The answer should be the lines from the one with "Given: Click the Zapisz button" through the final line of the entries, restated word for word.

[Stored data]

________

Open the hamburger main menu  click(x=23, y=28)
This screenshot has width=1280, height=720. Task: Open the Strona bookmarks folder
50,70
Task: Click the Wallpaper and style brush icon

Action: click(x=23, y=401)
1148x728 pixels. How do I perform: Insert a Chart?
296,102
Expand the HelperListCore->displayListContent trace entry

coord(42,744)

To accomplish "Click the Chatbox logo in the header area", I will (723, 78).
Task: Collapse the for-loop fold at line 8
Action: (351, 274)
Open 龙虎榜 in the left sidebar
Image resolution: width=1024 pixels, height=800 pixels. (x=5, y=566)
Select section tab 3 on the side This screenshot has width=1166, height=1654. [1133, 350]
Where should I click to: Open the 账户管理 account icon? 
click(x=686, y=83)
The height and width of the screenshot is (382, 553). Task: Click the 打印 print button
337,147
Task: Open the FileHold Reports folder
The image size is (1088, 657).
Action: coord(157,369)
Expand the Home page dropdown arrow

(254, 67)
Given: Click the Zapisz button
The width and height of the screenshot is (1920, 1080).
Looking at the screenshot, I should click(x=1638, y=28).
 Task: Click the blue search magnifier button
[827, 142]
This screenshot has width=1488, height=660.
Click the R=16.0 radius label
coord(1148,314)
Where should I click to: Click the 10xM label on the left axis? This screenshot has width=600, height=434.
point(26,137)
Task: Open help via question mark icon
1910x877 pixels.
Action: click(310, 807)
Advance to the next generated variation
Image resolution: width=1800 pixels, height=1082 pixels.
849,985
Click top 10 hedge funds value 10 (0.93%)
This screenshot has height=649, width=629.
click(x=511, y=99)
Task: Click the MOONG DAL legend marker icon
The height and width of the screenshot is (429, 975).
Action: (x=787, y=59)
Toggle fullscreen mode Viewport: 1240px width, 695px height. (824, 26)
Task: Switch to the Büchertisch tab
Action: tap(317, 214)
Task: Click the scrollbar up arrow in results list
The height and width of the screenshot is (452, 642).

________

**Response for this exercise:**
Given: Click the Zapisz button
The width and height of the screenshot is (1920, 1080).
Looking at the screenshot, I should click(x=1638, y=28).
 Task: Click the blue search magnifier button
[827, 142]
This screenshot has width=1488, height=660.
Click the R=16.0 radius label
coord(1148,314)
Where should I click to: Click the 10xM label on the left axis? This screenshot has width=600, height=434.
point(26,137)
Task: Open help via question mark icon
1910x877 pixels.
Action: click(310, 807)
Advance to the next generated variation
Image resolution: width=1800 pixels, height=1082 pixels.
849,985
Click top 10 hedge funds value 10 (0.93%)
This screenshot has height=649, width=629.
click(x=511, y=99)
Task: Click the MOONG DAL legend marker icon
The height and width of the screenshot is (429, 975).
Action: (x=787, y=59)
Toggle fullscreen mode Viewport: 1240px width, 695px height. (824, 26)
Task: Switch to the Büchertisch tab
Action: tap(317, 214)
Task: Click the scrollbar up arrow in results list
The height and width of the screenshot is (452, 642).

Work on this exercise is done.